How CBD treats epilepsy and what that tells us about seizure disorders
Richard Tsien, chair of the department of physiology and neuroscience at NYU Langone Health and one of the researchers on the study, tells Inverse that understanding the mechanism by which CBD works may help us understand how seizure disorders happen.
Our neural networks are teeming with electrical activity all the time. Electrical signals are sent along a neuronal path until they reach a gap. At the gap, neurotransmitters are released, signaling the next neuron. That signaling can either be excitatory or inhibitory. When it’s excitatory, it activates an action in the receiving neuron. When it’s inhibitory, the activity is inhibited or prevented in the receiving neuron. The appropriate ratio of excitatory to inhibitory actions allows our brains to function optimally — there’s neither too much excitatory signaling nor too much inhibitory signaling happening at one time.
The neurotransmitters in question here are GABA and Glutamate, and a specific type of glutamate receptor called G-protein-coupled receptor 55 (GPR-55). When glutamate binds with GPR-55, it lets sodium ions through the membrane and causes the neuron to become depolarized. “GABA tries to oppose that depolarization,” Tsien says.
Another key player in regulating the ratio of excitatory to inhibitory signaling is a molecule called lysophosphatidylinositol (LPI).

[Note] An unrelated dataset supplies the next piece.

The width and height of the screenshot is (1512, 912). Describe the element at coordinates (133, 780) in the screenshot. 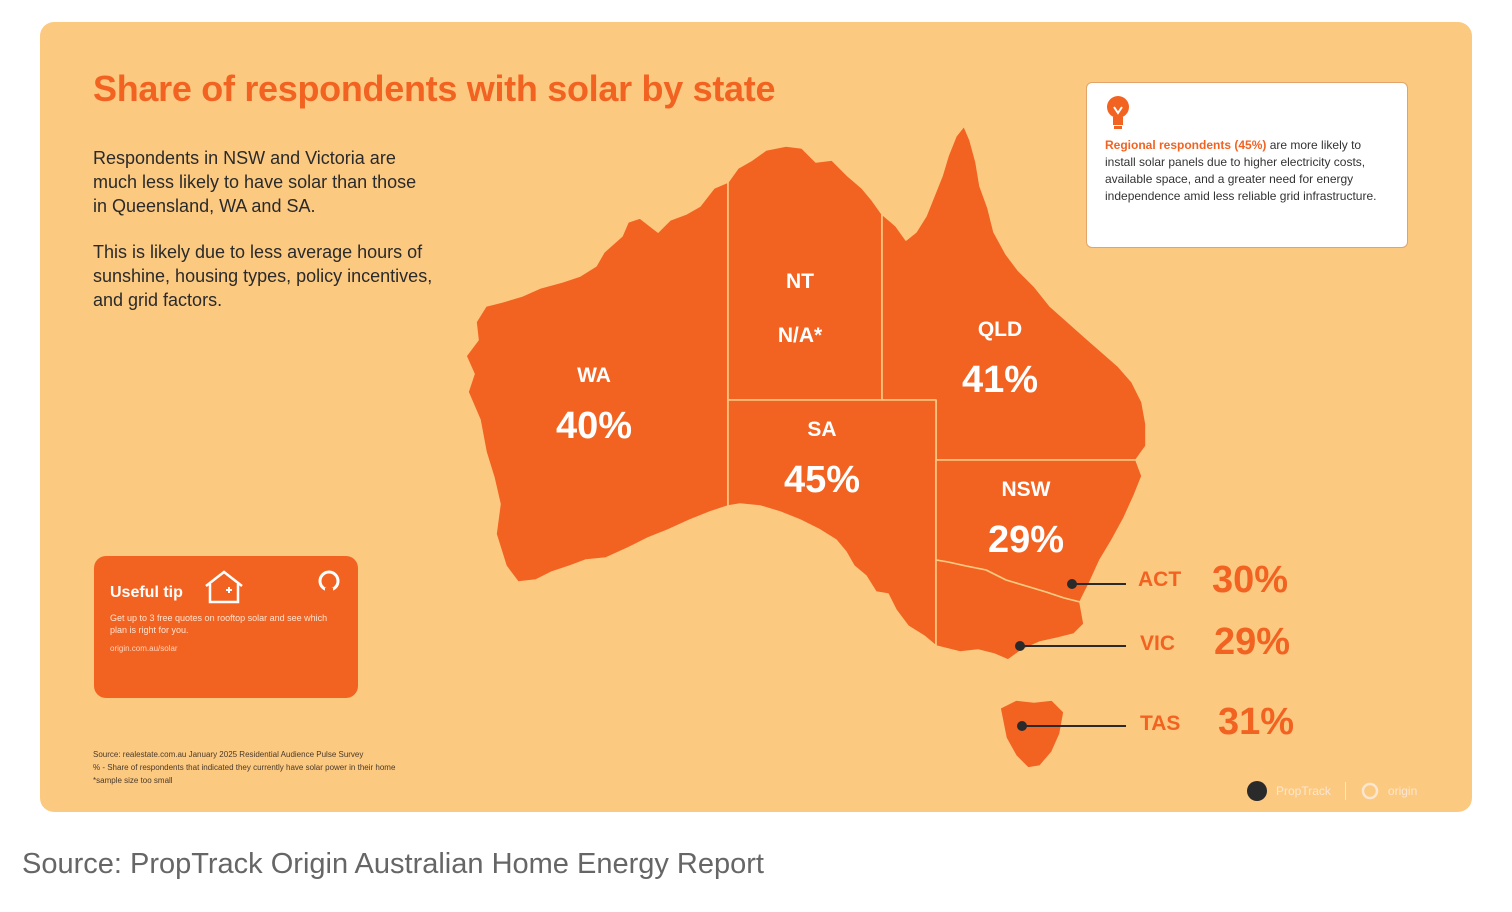

I see `footnote-3: *sample size too small` at that location.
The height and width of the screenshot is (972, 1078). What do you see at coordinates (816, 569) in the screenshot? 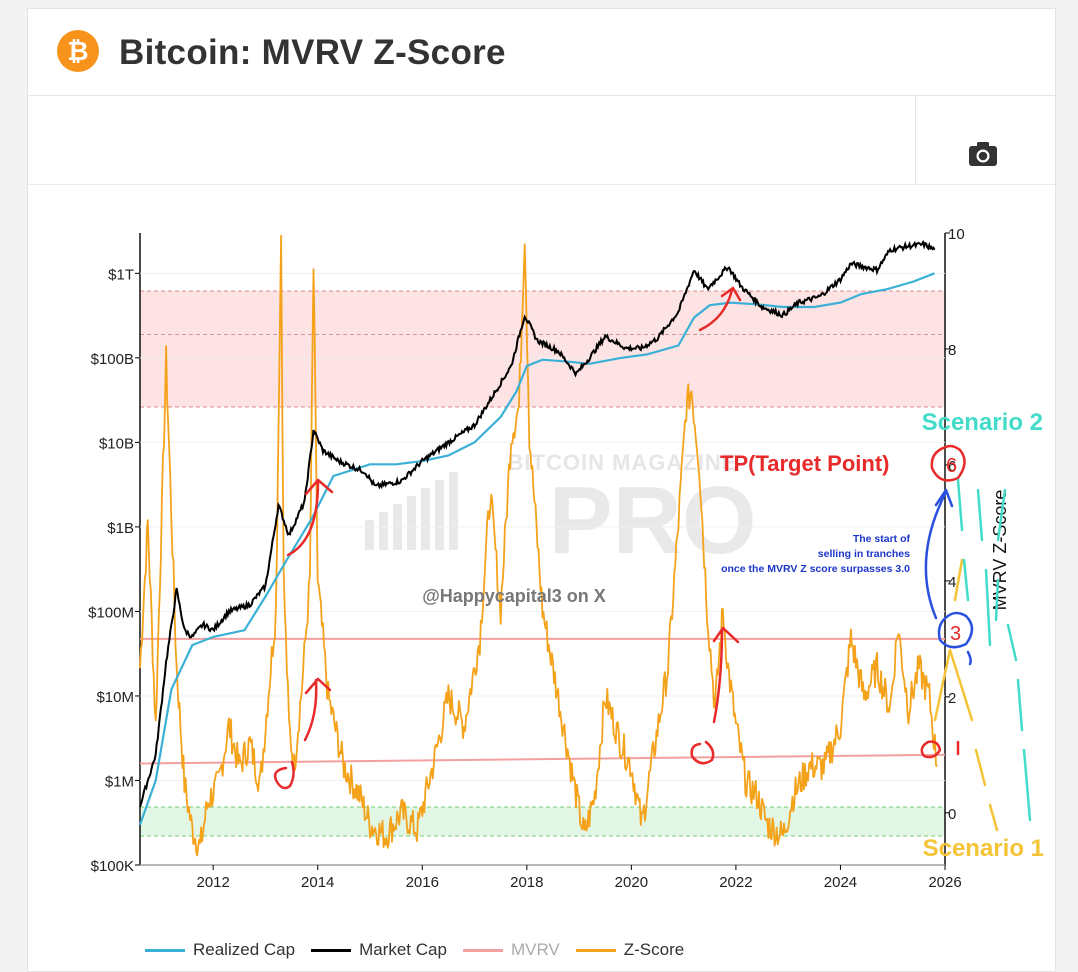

“LPI is the body's own way of regulating the strength of excitatory glutamatergic transmission, and inhibitory, GABAergic transmission in the watchdog, to make sure that excitation is brisk, and inhibition is held in check,” Tsien says. “That's because neural circuits thrive up to a point in having enough excitability to process information. And someone's got to spy on how strong the excitation is and how weak the inhibition is.”
Under normal circumstances, LPI functions a bit like a hall monitor; it’s trying to get as many students down the hall and into their classrooms as quickly and efficiently as possible. If you have too much LPI, however, the hall monitor becomes more akin to a fire alarm, amplifying too much excitation.
Tsien and his colleagues confirmed earlier studies showing that CBD blocks the ability of LPI to amplify nerve signals in the hippocampus. His team showed for the first time that LPI also weakens inhibitory signals that counter seizures, making CBD’s LPI-blocking a two-pronged treatment for a two-pronged disorder.
Additionally, CBD “has the blessing that it brings [neural activity] back from living close to the edge and dampens it while not preventing normal information processing,” Tsien says.
How a new understanding of epilepsy could help us treat other disorders
Dysregulation between excitatory and inhibitory signaling is far from an epilepsy-specific idea. Though not fully proven, a few other disorders may be rooted in this imbalance as well, says Tsien, including schizophrenia, Alzheimer’s, and autism, though much more research is needed before any preliminary conclusions can be made.
Instead of too much excitatory signaling, a disease like Alzheimer’s could involve too much inhibitory signaling, which may “contribute to the physiological effects,” Tsien says.
Because we’re still learning about the mechanisms by which our body regulates excitatory and inhibitory signaling, understanding how to correct this dysregulation could result in countless medical advances. For example, Tsien says, a molecule similar to LPI called LPA decreases excitation and inhibition (as opposed to LPI, which turns up excitation and down inhibition). “The combination of LPI and LPA could allow you to regulate synapses to whatever strength you wanted because you can play off LPI and LPA’s effects. All that autoregulation is fascinating to me,” Tsien says. “I believe it will ultimately lead to a better understanding of these diseases as well as healthy brain functioning.”